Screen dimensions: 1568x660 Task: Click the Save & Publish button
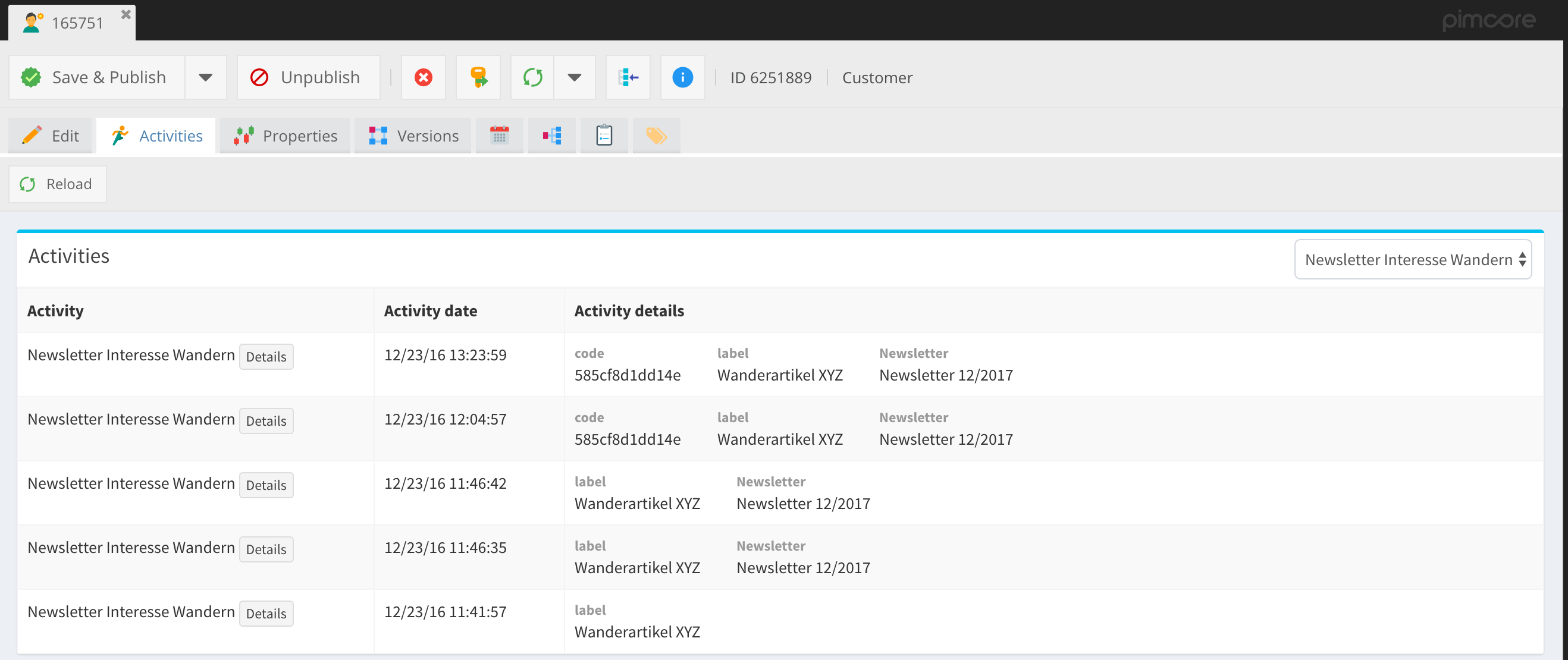tap(98, 77)
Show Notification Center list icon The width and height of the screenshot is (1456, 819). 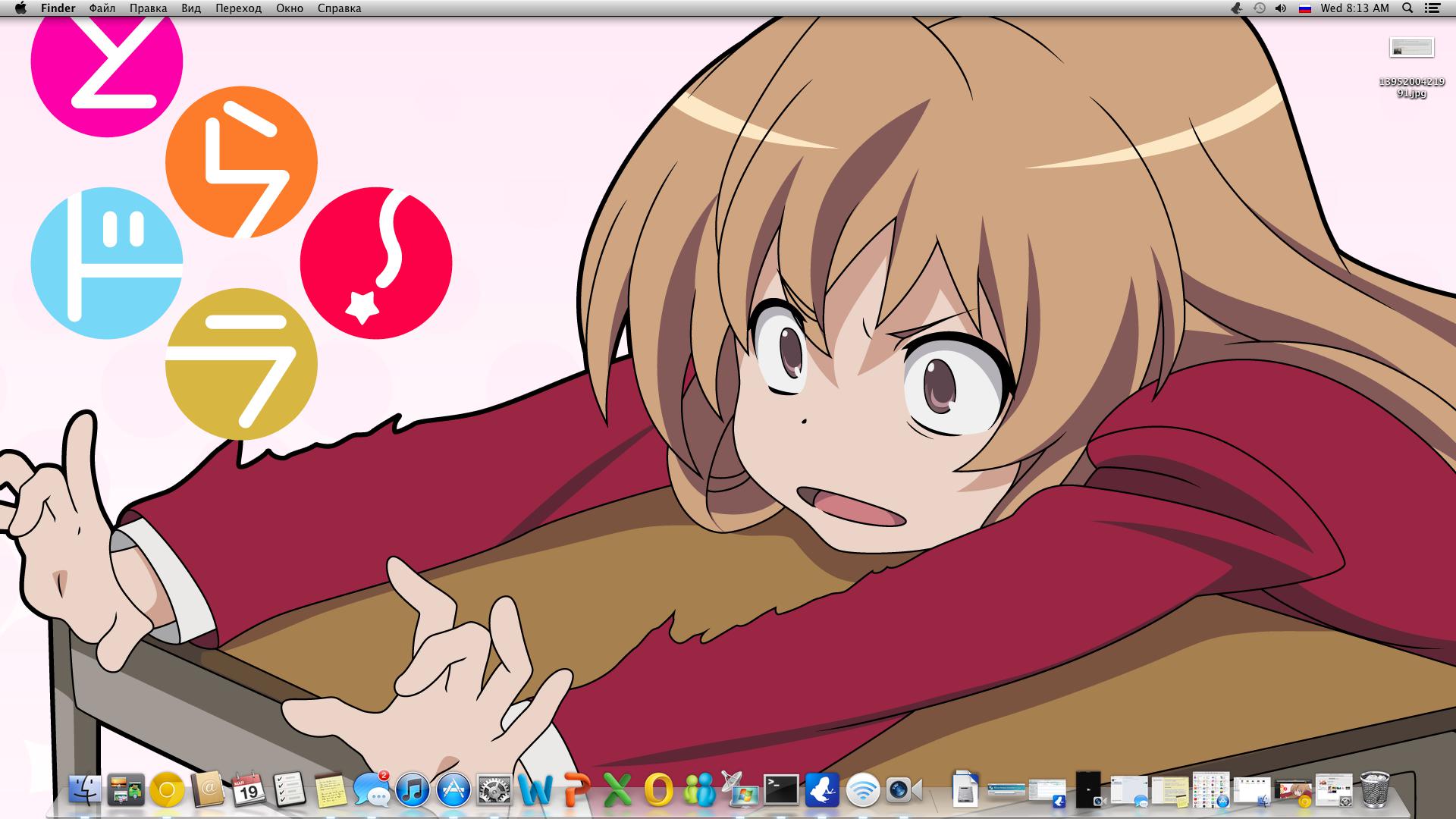pyautogui.click(x=1432, y=8)
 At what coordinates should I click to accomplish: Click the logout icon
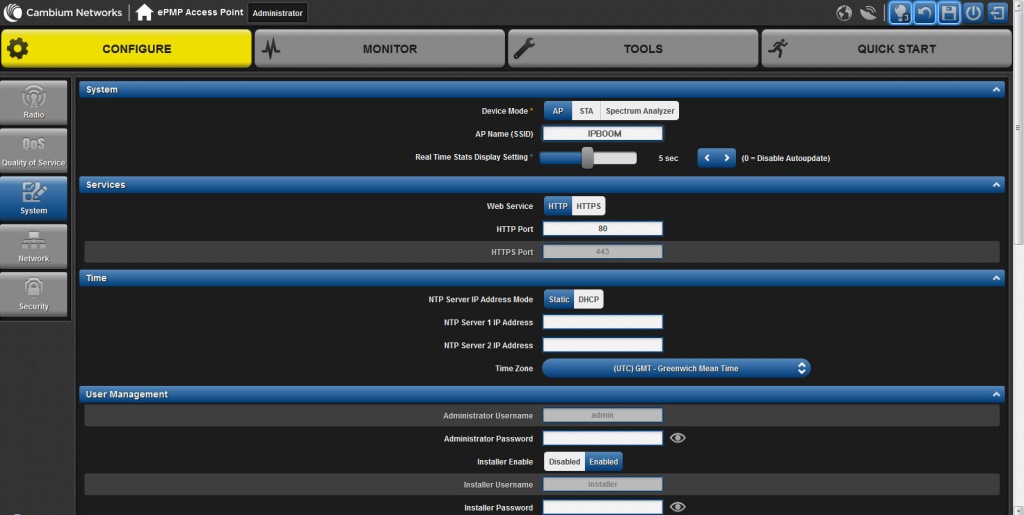997,13
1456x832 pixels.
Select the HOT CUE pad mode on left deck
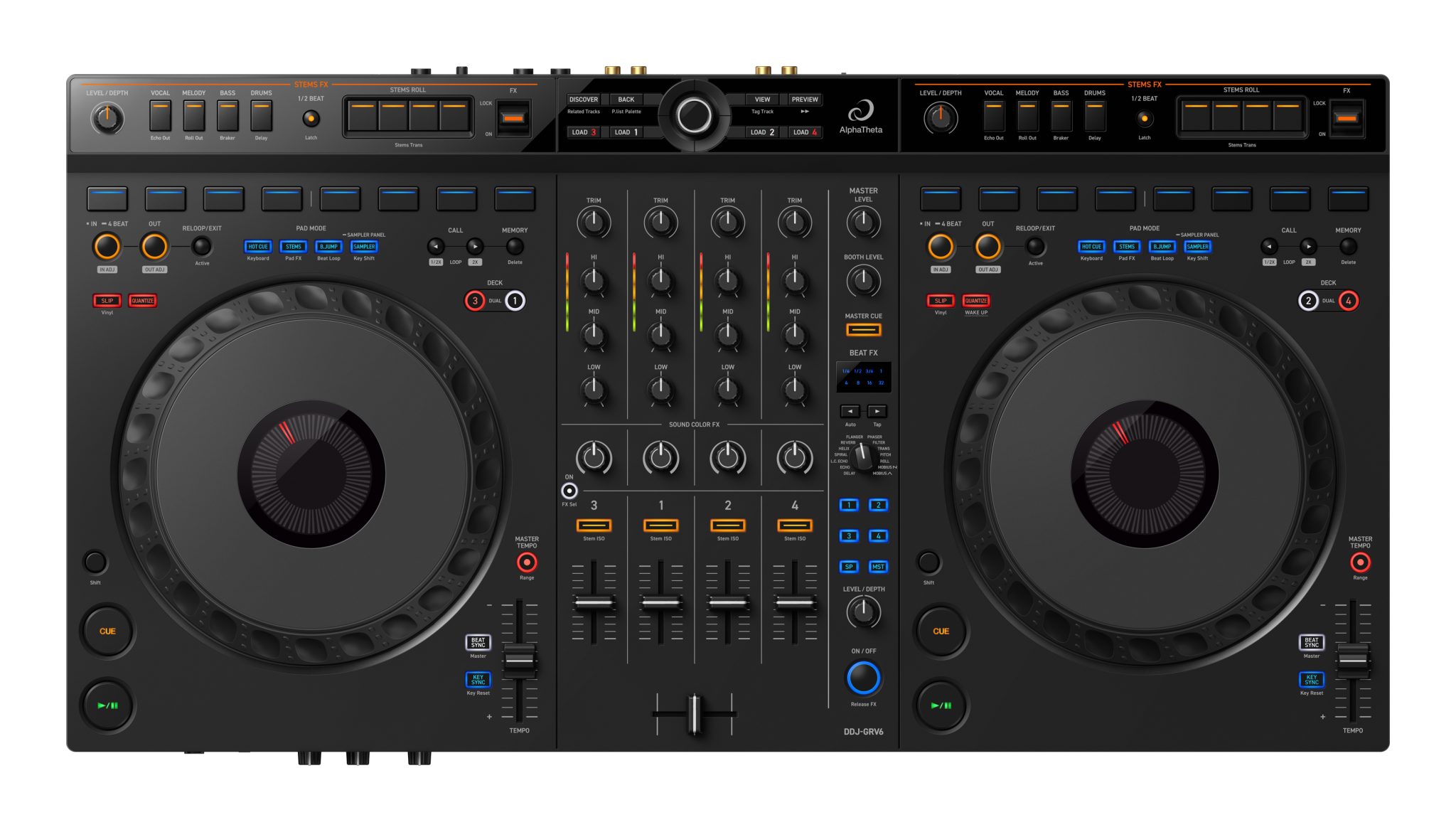[x=257, y=247]
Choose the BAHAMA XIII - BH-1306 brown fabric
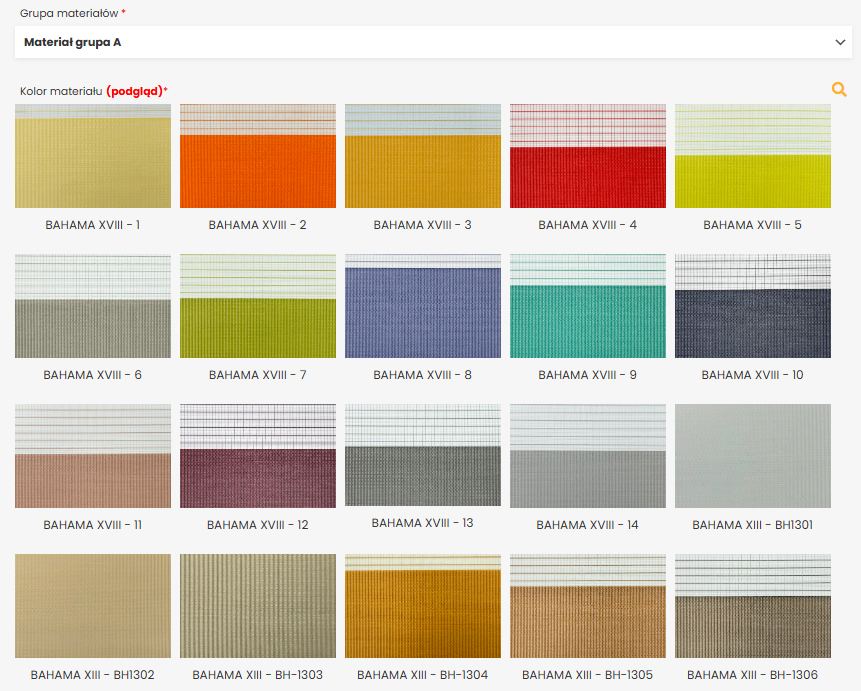 (x=753, y=606)
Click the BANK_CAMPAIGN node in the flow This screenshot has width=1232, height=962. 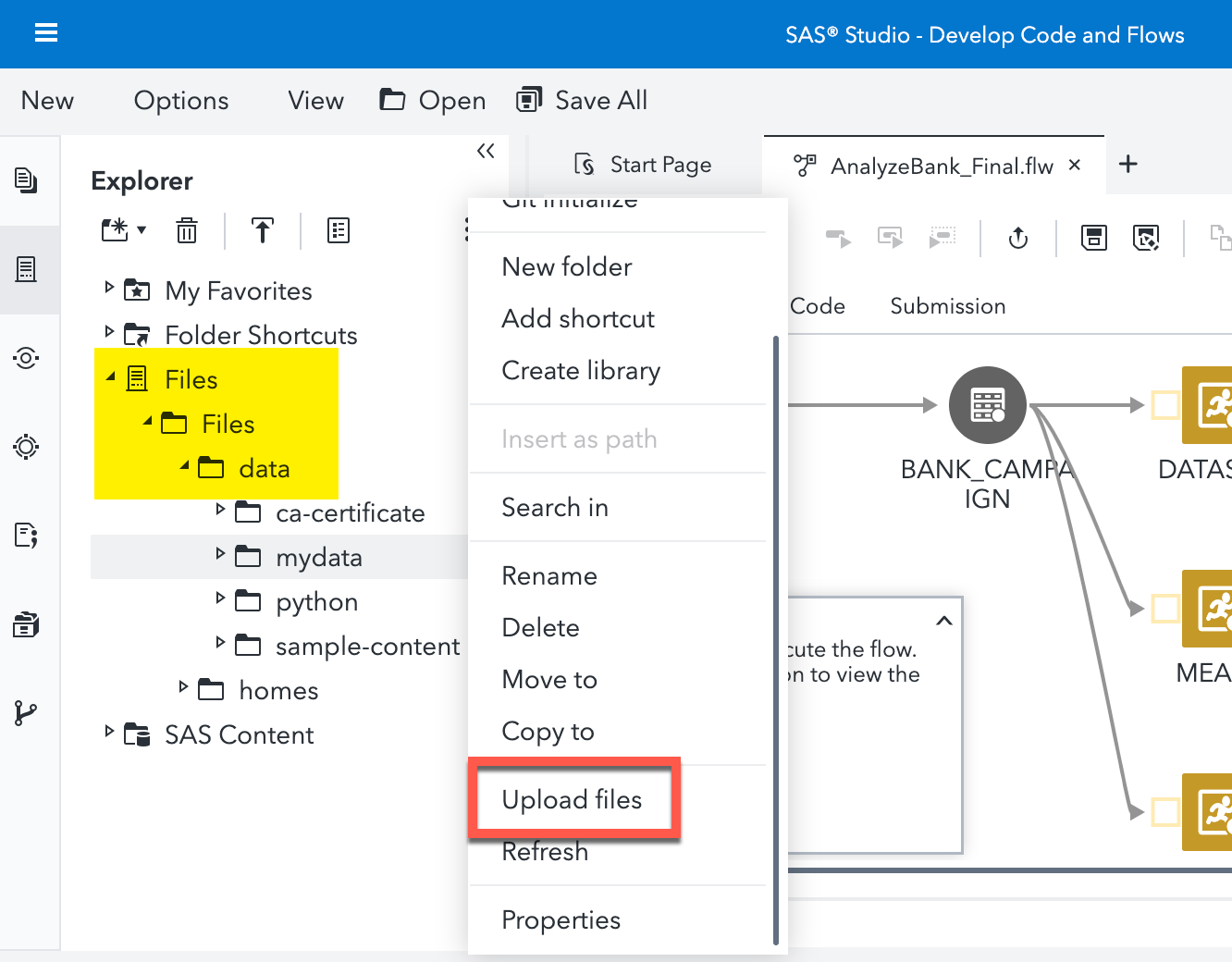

What you should do
Reproduce the records from the line containing "1456x832 pixels." through the end of the records, adding 100 to every coordinate given in the answers. Omit the pictures from your output.

Final result
1456x832 pixels.
Select the HOT CUE pad mode on left deck
[x=357, y=347]
Choose the BAHAMA XIII - BH-1306 brown fabric
 (x=853, y=706)
Click the BANK_CAMPAIGN node in the flow This screenshot has width=1232, height=962. 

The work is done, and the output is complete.